(BRIEF): Copy each of the items below word for word, leaving out the pictures.

(DATASET EXTRACT):

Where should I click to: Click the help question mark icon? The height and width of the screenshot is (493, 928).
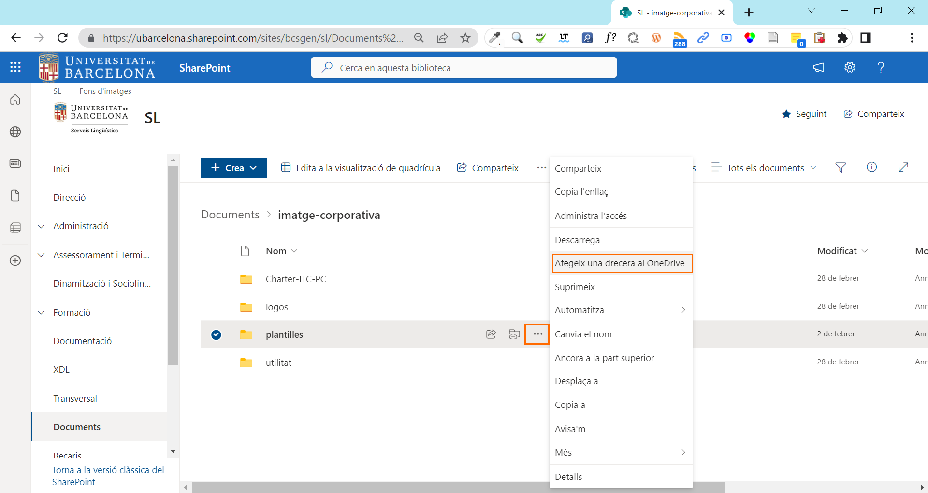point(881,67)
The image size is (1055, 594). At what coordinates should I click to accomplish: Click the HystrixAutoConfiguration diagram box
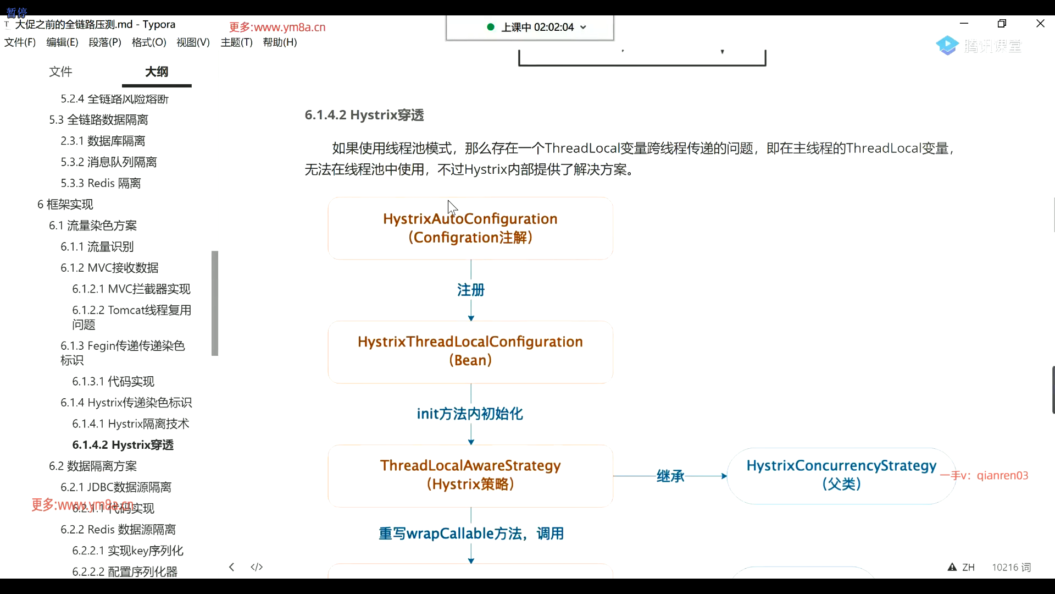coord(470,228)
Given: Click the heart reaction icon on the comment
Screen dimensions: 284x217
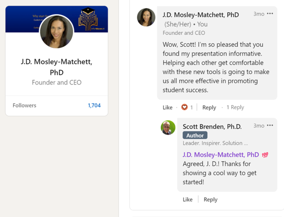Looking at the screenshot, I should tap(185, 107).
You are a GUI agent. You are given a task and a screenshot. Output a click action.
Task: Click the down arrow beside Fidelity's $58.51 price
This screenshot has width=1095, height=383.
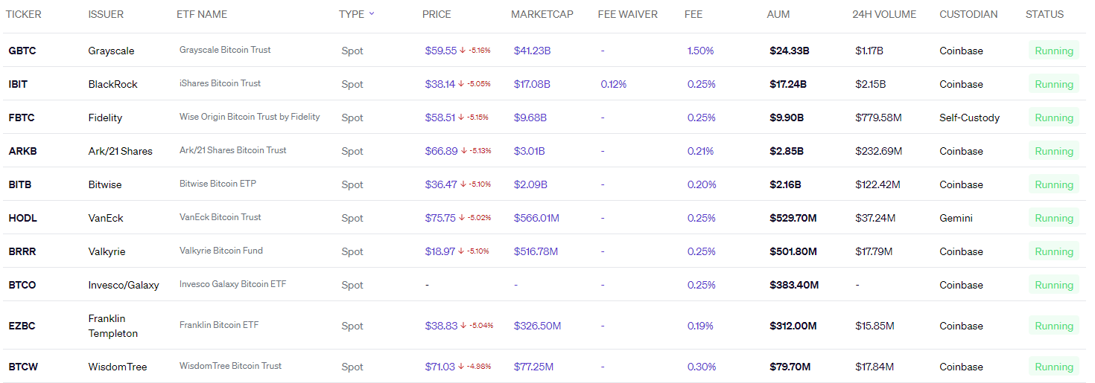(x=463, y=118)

(ANSWER TO THE TASK):
Where should I click to: Click the help question mark icon? The height and width of the screenshot is (493, 928).
point(881,67)
The image size is (1055, 594). At what coordinates should I click to accomplish: Click the HystrixAutoConfiguration diagram box
coord(470,228)
Given: Click the heart reaction icon on the comment
Screen dimensions: 284x217
Looking at the screenshot, I should tap(185, 107).
You are a GUI agent. You are given a task and a screenshot. Output a click action.
Task: Click the down arrow beside Fidelity's $58.51 price
This screenshot has width=1095, height=383.
(x=463, y=118)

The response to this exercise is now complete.